## Task description
Transcribe the entries below exactly as they appear.
**********
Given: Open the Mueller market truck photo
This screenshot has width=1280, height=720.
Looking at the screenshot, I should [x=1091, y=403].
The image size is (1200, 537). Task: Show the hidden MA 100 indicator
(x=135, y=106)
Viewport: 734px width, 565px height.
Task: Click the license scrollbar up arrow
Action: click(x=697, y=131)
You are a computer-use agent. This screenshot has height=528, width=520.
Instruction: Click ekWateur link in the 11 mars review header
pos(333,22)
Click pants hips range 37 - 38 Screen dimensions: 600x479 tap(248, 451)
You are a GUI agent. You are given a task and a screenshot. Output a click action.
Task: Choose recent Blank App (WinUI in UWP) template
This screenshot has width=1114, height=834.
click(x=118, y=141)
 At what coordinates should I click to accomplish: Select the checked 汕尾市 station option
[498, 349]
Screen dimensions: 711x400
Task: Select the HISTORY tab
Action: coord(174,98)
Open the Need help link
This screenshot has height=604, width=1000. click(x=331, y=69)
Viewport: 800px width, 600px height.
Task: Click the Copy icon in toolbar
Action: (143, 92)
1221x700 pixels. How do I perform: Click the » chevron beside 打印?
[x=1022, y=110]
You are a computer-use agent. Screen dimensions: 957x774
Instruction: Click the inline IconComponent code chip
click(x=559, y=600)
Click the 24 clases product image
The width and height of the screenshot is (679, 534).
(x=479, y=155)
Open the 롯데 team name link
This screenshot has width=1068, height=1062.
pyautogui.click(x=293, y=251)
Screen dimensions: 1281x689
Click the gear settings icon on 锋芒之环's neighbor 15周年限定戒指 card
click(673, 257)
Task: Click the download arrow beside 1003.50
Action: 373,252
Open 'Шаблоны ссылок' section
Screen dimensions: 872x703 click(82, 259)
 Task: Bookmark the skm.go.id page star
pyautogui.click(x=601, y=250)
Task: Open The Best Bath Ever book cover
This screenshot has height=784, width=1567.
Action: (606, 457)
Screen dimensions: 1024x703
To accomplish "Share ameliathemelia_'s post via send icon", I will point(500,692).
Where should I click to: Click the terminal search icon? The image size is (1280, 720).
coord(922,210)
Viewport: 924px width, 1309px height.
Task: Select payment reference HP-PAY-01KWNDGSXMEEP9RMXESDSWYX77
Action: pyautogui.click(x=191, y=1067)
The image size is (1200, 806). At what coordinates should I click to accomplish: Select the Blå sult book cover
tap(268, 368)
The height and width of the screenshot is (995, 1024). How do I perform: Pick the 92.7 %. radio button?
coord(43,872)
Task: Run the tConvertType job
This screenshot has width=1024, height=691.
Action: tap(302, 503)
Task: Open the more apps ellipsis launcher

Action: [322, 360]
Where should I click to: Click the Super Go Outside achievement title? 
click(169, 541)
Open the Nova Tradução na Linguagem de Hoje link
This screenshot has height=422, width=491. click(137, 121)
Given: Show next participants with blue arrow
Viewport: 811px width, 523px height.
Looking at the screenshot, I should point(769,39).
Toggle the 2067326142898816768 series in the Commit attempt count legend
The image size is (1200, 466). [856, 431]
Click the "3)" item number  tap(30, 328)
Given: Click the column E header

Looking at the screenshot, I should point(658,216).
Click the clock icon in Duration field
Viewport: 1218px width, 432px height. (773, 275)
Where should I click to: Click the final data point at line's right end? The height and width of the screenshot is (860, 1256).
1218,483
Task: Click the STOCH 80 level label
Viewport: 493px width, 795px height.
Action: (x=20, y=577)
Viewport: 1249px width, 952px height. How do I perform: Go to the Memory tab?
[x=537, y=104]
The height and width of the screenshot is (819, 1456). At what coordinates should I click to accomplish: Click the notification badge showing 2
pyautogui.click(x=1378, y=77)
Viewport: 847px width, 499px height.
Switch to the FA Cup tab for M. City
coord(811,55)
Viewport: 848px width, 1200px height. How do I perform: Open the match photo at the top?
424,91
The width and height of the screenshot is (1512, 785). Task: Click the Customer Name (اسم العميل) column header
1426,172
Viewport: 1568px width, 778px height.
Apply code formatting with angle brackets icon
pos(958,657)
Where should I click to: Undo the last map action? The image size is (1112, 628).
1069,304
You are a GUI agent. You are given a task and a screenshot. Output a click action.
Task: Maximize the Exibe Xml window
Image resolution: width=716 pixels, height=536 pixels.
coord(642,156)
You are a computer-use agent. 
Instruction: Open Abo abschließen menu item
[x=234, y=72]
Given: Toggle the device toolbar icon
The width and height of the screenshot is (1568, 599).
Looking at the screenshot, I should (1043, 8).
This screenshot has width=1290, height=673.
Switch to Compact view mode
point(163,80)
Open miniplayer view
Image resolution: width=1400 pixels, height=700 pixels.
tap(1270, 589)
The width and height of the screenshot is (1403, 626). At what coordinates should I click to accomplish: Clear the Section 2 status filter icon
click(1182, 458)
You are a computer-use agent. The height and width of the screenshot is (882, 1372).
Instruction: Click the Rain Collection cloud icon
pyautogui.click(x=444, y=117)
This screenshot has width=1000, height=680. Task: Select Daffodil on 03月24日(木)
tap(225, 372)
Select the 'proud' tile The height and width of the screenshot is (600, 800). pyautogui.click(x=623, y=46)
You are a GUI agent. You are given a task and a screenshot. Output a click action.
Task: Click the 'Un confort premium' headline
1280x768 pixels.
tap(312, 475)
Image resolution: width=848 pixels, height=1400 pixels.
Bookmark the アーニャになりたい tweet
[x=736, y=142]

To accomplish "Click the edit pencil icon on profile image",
**********
## Answer to this exercise
Given: Open the Mueller market truck photo
This screenshot has width=1280, height=720.
Looking at the screenshot, I should [x=1091, y=403].
The image size is (1200, 537). Task: Show the hidden MA 100 indicator
(x=135, y=106)
Viewport: 734px width, 565px height.
Task: Click the license scrollbar up arrow
Action: click(x=697, y=131)
You are a computer-use agent. This screenshot has height=528, width=520.
Instruction: Click ekWateur link in the 11 mars review header
pos(333,22)
Click pants hips range 37 - 38 Screen dimensions: 600x479 tap(248, 451)
You are a GUI agent. You are given a task and a screenshot. Output a click action.
Task: Choose recent Blank App (WinUI in UWP) template
This screenshot has width=1114, height=834.
click(x=118, y=141)
 At what coordinates should I click to accomplish: Select the checked 汕尾市 station option
[498, 349]
Screen dimensions: 711x400
Task: Select the HISTORY tab
Action: coord(174,98)
Open the Need help link
This screenshot has height=604, width=1000. click(x=331, y=69)
Viewport: 800px width, 600px height.
Task: Click the Copy icon in toolbar
Action: (143, 92)
1221x700 pixels. How do I perform: Click the » chevron beside 打印?
[x=1022, y=110]
You are a computer-use agent. Screen dimensions: 957x774
Instruction: Click the inline IconComponent code chip
click(x=559, y=600)
Click the 24 clases product image
The width and height of the screenshot is (679, 534).
(x=479, y=155)
Open the 롯데 team name link
This screenshot has width=1068, height=1062.
pyautogui.click(x=293, y=251)
Screen dimensions: 1281x689
Click the gear settings icon on 锋芒之环's neighbor 15周年限定戒指 card
click(673, 257)
Task: Click the download arrow beside 1003.50
Action: 373,252
Open 'Шаблоны ссылок' section
Screen dimensions: 872x703 click(82, 259)
 Task: Bookmark the skm.go.id page star
pyautogui.click(x=601, y=250)
Task: Open The Best Bath Ever book cover
This screenshot has height=784, width=1567.
Action: (606, 457)
Screen dimensions: 1024x703
To accomplish "Share ameliathemelia_'s post via send icon", I will point(500,692).
Where should I click to: Click the terminal search icon? The image size is (1280, 720).
coord(922,210)
Viewport: 924px width, 1309px height.
Task: Select payment reference HP-PAY-01KWNDGSXMEEP9RMXESDSWYX77
Action: pyautogui.click(x=191, y=1067)
The image size is (1200, 806). At what coordinates should I click to accomplish: Select the Blå sult book cover
tap(268, 368)
The height and width of the screenshot is (995, 1024). How do I perform: Pick the 92.7 %. radio button?
coord(43,872)
Task: Run the tConvertType job
This screenshot has width=1024, height=691.
Action: tap(302, 503)
Task: Open the more apps ellipsis launcher

Action: [322, 360]
Where should I click to: Click the Super Go Outside achievement title? 
click(169, 541)
Open the Nova Tradução na Linguagem de Hoje link
This screenshot has height=422, width=491. click(137, 121)
Given: Show next participants with blue arrow
Viewport: 811px width, 523px height.
Looking at the screenshot, I should point(769,39).
Toggle the 2067326142898816768 series in the Commit attempt count legend
The image size is (1200, 466). [856, 431]
Click the "3)" item number  tap(30, 328)
Given: Click the column E header

Looking at the screenshot, I should point(658,216).
Click the clock icon in Duration field
Viewport: 1218px width, 432px height. (773, 275)
Where should I click to: Click the final data point at line's right end? The height and width of the screenshot is (860, 1256).
1218,483
Task: Click the STOCH 80 level label
Viewport: 493px width, 795px height.
Action: (x=20, y=577)
Viewport: 1249px width, 952px height. How do I perform: Go to the Memory tab?
[x=537, y=104]
The height and width of the screenshot is (819, 1456). At what coordinates should I click to accomplish: Click the notification badge showing 2
pyautogui.click(x=1378, y=77)
Viewport: 847px width, 499px height.
Switch to the FA Cup tab for M. City
coord(811,55)
Viewport: 848px width, 1200px height. How do I perform: Open the match photo at the top?
424,91
The width and height of the screenshot is (1512, 785). Task: Click the Customer Name (اسم العميل) column header
1426,172
Viewport: 1568px width, 778px height.
Apply code formatting with angle brackets icon
pos(958,657)
Where should I click to: Undo the last map action? The image size is (1112, 628).
1069,304
You are a GUI agent. You are given a task and a screenshot. Output a click action.
Task: Maximize the Exibe Xml window
Image resolution: width=716 pixels, height=536 pixels.
coord(642,156)
You are a computer-use agent. 
Instruction: Open Abo abschließen menu item
[x=234, y=72]
Given: Toggle the device toolbar icon
The width and height of the screenshot is (1568, 599).
Looking at the screenshot, I should (1043, 8).
This screenshot has width=1290, height=673.
Switch to Compact view mode
point(163,80)
Open miniplayer view
Image resolution: width=1400 pixels, height=700 pixels.
tap(1270, 589)
The width and height of the screenshot is (1403, 626). At what coordinates should I click to accomplish: Clear the Section 2 status filter icon
click(1182, 458)
You are a computer-use agent. The height and width of the screenshot is (882, 1372).
Instruction: Click the Rain Collection cloud icon
pyautogui.click(x=444, y=117)
This screenshot has width=1000, height=680. Task: Select Daffodil on 03月24日(木)
tap(225, 372)
Select the 'proud' tile The height and width of the screenshot is (600, 800). pyautogui.click(x=623, y=46)
You are a GUI agent. You are given a task and a screenshot. Output a click action.
Task: Click the 'Un confort premium' headline
1280x768 pixels.
tap(312, 475)
Image resolution: width=848 pixels, height=1400 pixels.
Bookmark the アーニャになりたい tweet
[x=736, y=142]

To accomplish "Click the edit pencil icon on profile image",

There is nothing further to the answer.